Today’s topic is how to kick a football better using your hips on a field goal or a punt. We’ll cover the good and the bad of using your hips and how that applies to field goals and punts. So, let’s dive in.
The first thing that we’re going to talk about in terms of kicking a football better using your hips is more or less the bad way to use them. There are people that make this work, like professional kickers Billy Cundiff and Stephen Hauschka. They’re very accurate in a lot of instances, but the problem is if they do happen to hit the ball in the wrong way and over rotate too much, they’re oftentimes going to shank the ball pretty hard. Their technique is one that’s very hard to replicate because there’s a lot of moving parts that go into it.
What we want to try to do is keep our ‘train tracks’ in line and make sure that we’re keeping everything consistent on our approach. We don’t need to think any harder than we need to and make it harder on our body. We want everything to be very simple for our body to work in the most efficient way possible.
How to kick a football better using your hips: Pushing vs. Swinging
The next part that we’re going to touch on is the difference between swinging your hips and pushing your hips. The difference is miniscule but plays a huge role in getting more out of your field goals. When talking about kicking a football better using your hips, timing is everything. Instead of trying to time it up, let’s focus on keeping everything where it needs to be from the beginning. A very simple trick or tip to use or utilize is thinking of keeping everything locked in and engaged.

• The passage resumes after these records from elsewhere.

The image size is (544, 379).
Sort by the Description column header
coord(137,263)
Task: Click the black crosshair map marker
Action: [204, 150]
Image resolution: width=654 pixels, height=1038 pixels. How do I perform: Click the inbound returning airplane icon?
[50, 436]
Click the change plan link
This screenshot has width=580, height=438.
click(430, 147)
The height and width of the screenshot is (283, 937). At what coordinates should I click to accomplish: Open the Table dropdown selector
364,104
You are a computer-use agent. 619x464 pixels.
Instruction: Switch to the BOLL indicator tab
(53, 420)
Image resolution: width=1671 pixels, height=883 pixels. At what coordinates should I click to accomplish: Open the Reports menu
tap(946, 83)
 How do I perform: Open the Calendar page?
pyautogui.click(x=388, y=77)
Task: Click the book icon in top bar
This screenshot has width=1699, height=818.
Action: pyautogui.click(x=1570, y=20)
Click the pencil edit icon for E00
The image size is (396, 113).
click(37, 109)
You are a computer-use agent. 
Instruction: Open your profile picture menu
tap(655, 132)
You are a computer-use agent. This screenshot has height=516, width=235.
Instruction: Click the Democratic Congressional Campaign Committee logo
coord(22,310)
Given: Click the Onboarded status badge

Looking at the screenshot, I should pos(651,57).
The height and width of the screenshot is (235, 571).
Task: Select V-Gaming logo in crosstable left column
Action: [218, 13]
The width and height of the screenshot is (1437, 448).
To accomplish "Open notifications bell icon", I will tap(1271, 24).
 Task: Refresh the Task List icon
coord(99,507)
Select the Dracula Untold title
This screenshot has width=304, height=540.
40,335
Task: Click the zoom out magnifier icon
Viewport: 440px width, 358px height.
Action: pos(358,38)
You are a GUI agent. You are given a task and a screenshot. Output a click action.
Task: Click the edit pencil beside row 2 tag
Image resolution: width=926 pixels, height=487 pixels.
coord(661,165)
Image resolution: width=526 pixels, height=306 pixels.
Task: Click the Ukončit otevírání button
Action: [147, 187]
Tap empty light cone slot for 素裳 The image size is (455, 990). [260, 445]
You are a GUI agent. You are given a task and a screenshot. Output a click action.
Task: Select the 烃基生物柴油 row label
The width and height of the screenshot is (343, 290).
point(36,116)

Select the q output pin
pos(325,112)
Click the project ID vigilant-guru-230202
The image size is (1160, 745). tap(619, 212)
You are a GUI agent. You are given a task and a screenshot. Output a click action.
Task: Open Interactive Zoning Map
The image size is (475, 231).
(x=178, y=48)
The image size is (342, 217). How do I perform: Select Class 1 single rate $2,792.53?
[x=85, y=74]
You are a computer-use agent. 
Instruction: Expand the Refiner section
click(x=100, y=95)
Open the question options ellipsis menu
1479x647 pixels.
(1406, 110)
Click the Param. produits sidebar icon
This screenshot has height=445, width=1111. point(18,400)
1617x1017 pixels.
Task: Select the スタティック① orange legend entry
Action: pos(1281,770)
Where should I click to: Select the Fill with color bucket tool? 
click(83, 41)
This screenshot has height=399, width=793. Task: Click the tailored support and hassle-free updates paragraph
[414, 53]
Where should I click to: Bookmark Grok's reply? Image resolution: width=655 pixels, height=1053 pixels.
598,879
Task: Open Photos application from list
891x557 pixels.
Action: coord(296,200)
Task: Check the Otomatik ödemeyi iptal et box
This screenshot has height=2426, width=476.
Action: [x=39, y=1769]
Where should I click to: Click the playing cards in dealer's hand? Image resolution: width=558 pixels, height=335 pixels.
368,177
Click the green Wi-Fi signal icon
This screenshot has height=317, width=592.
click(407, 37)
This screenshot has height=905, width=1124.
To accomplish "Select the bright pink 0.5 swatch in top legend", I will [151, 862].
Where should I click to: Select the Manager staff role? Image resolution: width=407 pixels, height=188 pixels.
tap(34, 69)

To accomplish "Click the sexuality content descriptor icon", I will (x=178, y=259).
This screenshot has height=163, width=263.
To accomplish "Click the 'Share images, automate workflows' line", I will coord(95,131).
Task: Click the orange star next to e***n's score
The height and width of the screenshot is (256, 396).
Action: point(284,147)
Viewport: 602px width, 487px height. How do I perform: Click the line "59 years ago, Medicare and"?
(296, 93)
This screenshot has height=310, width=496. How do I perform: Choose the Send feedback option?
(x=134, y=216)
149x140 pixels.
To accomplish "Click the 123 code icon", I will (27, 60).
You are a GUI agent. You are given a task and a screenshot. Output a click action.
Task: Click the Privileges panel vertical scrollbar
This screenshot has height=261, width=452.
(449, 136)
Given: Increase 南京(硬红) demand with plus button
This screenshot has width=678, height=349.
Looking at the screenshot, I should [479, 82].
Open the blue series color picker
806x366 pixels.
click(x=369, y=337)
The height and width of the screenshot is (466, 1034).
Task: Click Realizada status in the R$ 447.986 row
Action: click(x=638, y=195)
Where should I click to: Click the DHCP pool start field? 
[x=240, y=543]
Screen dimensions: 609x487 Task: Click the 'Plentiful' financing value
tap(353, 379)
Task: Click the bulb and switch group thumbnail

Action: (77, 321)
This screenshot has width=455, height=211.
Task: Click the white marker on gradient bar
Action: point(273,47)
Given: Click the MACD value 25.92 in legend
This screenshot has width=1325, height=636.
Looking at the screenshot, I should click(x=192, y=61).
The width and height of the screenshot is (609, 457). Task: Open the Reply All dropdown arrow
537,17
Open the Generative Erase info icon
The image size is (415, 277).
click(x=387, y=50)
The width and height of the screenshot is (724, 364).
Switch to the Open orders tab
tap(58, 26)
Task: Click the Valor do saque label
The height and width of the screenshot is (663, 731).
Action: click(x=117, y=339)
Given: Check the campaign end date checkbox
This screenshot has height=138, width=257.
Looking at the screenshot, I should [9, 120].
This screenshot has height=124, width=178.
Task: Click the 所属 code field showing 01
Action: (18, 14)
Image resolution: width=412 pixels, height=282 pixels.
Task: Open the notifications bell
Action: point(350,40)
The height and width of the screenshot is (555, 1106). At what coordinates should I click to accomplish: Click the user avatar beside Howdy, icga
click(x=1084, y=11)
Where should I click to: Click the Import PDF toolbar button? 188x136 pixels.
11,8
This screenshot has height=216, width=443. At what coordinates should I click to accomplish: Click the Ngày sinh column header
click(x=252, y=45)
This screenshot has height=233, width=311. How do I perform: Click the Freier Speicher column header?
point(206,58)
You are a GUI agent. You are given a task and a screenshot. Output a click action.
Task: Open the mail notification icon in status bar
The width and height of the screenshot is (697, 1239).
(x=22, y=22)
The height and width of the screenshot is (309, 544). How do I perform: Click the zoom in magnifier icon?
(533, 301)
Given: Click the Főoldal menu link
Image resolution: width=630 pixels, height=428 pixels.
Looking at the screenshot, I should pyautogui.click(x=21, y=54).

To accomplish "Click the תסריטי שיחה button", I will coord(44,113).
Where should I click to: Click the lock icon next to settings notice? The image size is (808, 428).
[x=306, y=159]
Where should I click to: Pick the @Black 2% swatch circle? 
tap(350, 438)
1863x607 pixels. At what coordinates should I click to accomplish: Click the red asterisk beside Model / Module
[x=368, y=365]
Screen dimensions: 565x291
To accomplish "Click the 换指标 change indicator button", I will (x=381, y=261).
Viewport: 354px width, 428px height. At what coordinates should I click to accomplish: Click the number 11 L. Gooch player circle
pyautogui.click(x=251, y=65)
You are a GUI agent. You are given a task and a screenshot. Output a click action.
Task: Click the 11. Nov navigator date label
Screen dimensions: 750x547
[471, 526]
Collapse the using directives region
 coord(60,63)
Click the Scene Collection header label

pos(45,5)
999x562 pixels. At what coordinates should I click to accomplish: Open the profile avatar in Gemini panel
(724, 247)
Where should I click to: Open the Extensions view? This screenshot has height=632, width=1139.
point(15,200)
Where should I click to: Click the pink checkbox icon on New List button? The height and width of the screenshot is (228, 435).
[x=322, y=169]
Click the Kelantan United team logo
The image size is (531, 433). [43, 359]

It’s a very slight difference, but it’s going to allow you to engage your entire body, your glutes, your hamstrings, and your quads all at the same time so that everything is ready, and you just simply maintain that the whole way through.
The last little thing we’re going to touch on today is why you’re getting so much height on your field goals but not enough distance. It’s very likely that your right hip (or for lefties, your left hip) is not pushing through the ball enough as you make contact. Instead, we want to keep everything on its ‘train tracks‘ the whole way through. Let’s say the ball is just inside of your body, your plant foot should be about 1 foot away. The middle of your body should be in between the plant foot and the ball. That’s the line of direction that we want our hips to be in.
In conclusion, the cool thing is you don’t have to think too much about this because you could realistically just have your the mental note that you want to keep your nose over your toes and then you just engage your hips just a tiny bit.